What to produce: Rewrite the entries from the start through the line containing "[x=166, y=127]", with every "screenshot" changed to "screen capture" and everything else left unchanged.

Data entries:
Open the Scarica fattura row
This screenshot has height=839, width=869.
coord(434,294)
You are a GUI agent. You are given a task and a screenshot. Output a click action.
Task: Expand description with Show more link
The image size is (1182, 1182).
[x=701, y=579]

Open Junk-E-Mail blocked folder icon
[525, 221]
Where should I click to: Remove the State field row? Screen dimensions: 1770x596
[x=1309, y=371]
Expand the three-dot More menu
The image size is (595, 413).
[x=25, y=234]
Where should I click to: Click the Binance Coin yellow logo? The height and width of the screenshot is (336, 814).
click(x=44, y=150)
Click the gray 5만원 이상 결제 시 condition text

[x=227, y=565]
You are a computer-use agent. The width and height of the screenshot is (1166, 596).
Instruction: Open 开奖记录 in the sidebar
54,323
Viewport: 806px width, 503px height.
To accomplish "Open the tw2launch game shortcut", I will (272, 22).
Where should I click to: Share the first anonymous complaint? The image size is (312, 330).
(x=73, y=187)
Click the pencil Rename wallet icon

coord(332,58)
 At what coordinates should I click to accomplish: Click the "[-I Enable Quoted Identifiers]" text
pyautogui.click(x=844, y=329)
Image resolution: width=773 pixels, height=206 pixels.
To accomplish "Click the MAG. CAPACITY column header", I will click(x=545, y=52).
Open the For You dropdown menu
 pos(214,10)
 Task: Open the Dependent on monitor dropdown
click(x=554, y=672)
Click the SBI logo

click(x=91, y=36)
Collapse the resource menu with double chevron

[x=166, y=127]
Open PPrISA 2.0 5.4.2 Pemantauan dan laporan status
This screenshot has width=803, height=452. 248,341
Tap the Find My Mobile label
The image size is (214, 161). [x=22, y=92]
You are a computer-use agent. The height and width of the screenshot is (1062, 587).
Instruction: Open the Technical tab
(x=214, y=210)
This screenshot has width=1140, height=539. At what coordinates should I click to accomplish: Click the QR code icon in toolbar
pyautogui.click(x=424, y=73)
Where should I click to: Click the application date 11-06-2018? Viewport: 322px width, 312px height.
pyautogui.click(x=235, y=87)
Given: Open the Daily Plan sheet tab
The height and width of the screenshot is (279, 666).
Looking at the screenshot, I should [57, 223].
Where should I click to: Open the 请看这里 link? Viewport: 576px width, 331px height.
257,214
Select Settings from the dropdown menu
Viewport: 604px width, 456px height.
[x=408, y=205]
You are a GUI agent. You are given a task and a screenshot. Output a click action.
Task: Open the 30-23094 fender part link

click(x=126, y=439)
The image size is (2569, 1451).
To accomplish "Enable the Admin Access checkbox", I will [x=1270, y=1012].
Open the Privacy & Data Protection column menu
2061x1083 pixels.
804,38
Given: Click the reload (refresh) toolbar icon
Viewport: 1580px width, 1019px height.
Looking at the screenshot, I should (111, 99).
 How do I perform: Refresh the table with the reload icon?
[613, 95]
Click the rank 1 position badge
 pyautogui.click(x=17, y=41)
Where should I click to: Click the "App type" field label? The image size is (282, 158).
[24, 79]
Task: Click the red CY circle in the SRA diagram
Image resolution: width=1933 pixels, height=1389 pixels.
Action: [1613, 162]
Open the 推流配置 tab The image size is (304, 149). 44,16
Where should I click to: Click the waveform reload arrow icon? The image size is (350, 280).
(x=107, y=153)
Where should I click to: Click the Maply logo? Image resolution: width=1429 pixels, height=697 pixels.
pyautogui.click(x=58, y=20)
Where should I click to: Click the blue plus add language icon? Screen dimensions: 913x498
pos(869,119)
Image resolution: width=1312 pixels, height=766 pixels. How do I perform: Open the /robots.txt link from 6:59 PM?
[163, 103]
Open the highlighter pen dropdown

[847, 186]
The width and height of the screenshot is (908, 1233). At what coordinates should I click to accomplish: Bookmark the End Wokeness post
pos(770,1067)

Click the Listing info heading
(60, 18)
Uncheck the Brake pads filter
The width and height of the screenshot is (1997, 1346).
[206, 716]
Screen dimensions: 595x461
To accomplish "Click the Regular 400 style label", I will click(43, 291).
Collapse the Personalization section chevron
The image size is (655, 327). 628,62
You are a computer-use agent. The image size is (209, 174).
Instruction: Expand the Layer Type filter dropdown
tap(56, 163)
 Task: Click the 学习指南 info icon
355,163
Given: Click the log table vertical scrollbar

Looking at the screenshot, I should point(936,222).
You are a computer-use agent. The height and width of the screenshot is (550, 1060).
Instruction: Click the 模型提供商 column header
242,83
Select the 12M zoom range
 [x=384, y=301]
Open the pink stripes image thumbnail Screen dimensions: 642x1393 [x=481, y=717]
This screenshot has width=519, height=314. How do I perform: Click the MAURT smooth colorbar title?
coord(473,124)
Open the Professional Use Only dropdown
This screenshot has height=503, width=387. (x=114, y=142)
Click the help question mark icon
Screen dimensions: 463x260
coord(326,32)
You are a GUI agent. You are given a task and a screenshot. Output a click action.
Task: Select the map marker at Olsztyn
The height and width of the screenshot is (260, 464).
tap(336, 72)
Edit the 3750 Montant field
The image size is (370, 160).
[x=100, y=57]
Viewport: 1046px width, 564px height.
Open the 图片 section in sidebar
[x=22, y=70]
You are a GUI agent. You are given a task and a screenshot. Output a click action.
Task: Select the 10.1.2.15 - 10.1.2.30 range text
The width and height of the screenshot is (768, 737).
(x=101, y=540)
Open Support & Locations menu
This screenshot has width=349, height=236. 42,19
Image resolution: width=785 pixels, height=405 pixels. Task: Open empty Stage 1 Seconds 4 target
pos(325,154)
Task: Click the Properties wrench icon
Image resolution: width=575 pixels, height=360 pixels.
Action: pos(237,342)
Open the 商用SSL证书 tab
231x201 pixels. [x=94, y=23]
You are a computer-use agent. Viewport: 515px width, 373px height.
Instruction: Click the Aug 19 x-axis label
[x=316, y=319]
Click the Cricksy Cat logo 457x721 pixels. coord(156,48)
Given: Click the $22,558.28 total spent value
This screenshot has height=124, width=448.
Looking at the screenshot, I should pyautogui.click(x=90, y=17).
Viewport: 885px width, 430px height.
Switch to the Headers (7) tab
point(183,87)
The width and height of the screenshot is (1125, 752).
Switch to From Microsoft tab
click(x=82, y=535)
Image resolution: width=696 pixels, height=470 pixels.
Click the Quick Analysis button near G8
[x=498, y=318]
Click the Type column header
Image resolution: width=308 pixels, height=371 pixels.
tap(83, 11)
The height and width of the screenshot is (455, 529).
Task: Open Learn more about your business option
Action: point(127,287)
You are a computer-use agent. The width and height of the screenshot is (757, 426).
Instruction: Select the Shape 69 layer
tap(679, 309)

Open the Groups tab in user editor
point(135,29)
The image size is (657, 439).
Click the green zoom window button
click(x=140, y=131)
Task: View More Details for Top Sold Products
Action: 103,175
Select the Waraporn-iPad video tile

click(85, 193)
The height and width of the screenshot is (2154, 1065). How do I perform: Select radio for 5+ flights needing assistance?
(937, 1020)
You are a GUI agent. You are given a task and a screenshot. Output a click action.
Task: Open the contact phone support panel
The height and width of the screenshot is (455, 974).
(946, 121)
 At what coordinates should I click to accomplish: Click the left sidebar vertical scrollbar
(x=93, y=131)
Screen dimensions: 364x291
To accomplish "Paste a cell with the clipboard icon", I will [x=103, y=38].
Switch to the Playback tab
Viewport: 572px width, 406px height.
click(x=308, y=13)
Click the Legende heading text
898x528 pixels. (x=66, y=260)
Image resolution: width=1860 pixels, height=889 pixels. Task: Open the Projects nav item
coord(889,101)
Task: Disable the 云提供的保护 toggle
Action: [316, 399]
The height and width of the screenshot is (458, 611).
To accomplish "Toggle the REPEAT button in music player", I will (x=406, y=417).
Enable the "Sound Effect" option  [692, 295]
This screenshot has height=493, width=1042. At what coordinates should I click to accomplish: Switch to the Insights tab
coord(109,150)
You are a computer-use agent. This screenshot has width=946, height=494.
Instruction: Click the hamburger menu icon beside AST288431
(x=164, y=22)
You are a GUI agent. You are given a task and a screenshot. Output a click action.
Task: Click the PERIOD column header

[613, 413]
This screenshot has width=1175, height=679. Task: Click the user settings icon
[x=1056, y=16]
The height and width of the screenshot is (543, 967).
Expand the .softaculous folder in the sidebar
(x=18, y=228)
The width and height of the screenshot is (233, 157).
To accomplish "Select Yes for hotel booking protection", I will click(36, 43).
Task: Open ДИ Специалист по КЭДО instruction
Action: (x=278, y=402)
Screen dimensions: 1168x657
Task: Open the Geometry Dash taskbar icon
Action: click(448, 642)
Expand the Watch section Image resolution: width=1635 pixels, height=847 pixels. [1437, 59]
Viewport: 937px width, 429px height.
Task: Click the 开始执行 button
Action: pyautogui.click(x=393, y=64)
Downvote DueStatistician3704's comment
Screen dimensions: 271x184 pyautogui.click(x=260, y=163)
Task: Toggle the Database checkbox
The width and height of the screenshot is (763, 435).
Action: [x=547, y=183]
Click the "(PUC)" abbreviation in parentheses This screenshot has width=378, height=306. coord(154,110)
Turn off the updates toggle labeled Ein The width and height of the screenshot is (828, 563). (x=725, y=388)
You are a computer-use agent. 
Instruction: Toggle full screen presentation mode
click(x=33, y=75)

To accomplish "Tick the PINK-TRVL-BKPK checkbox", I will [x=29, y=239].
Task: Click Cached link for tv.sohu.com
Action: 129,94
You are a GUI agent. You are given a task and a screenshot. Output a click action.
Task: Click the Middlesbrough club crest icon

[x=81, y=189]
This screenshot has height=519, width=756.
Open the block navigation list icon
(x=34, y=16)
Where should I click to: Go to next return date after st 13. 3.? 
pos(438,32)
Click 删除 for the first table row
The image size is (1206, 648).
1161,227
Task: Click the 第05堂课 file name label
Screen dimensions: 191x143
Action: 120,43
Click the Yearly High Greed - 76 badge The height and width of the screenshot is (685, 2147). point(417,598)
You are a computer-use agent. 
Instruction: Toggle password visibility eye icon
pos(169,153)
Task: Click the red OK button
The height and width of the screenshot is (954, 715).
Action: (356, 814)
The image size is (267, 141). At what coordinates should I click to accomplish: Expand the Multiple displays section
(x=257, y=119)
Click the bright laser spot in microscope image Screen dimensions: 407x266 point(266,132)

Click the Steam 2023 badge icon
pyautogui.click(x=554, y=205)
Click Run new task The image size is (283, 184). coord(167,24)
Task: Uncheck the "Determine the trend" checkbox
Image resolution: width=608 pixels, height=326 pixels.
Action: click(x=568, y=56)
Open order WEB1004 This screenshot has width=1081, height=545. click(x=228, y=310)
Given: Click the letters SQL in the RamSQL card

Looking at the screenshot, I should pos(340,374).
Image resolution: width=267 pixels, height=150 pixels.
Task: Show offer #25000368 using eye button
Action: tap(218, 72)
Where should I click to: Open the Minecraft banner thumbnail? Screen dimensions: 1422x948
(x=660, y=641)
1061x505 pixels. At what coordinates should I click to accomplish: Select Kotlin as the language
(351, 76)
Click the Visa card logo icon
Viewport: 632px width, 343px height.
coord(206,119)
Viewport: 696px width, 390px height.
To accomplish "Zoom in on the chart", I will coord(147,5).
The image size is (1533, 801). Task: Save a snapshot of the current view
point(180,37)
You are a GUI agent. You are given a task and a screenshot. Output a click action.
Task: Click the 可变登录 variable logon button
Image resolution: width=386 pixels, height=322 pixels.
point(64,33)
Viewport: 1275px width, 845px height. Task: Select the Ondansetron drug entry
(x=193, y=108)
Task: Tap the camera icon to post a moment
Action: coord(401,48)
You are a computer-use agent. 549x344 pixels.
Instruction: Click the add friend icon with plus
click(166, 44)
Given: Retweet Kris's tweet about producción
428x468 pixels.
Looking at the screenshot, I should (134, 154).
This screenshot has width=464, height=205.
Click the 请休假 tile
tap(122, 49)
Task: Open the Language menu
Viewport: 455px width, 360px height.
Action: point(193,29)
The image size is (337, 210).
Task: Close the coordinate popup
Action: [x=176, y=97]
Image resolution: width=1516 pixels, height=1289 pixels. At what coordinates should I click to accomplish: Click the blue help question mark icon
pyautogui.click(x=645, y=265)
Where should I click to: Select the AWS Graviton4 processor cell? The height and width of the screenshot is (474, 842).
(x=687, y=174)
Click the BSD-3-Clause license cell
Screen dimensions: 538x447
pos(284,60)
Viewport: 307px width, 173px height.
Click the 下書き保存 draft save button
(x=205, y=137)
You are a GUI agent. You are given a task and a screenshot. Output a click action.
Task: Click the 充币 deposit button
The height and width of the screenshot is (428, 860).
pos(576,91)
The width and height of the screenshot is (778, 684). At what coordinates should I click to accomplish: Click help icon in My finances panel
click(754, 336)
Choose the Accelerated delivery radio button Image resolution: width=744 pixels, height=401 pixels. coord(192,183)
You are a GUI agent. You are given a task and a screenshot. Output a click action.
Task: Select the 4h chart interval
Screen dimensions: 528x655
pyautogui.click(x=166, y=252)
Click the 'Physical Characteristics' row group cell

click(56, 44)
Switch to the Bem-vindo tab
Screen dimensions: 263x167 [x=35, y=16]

Response below:
Open the Scarica fattura row
This screen capture has height=839, width=869.
coord(434,294)
You are a GUI agent. You are given a task and a screen capture. Output a click action.
Task: Expand description with Show more link
The image size is (1182, 1182).
[x=701, y=579]

Open Junk-E-Mail blocked folder icon
[525, 221]
Where should I click to: Remove the State field row? Screen dimensions: 1770x596
[x=1309, y=371]
Expand the three-dot More menu
The image size is (595, 413).
[x=25, y=234]
Where should I click to: Click the Binance Coin yellow logo? The height and width of the screen capture is (336, 814).
click(x=44, y=150)
Click the gray 5만원 이상 결제 시 condition text

[x=227, y=565]
You are a computer-use agent. The width and height of the screen capture is (1166, 596).
Instruction: Open 开奖记录 in the sidebar
54,323
Viewport: 806px width, 503px height.
To accomplish "Open the tw2launch game shortcut", I will (272, 22).
Where should I click to: Share the first anonymous complaint? The image size is (312, 330).
(x=73, y=187)
Click the pencil Rename wallet icon

coord(332,58)
 At what coordinates should I click to accomplish: Click the "[-I Enable Quoted Identifiers]" text
pyautogui.click(x=844, y=329)
Image resolution: width=773 pixels, height=206 pixels.
To accomplish "Click the MAG. CAPACITY column header", I will click(x=545, y=52).
Open the For You dropdown menu
 pos(214,10)
 Task: Open the Dependent on monitor dropdown
click(x=554, y=672)
Click the SBI logo

click(x=91, y=36)
Collapse the resource menu with double chevron

[x=166, y=127]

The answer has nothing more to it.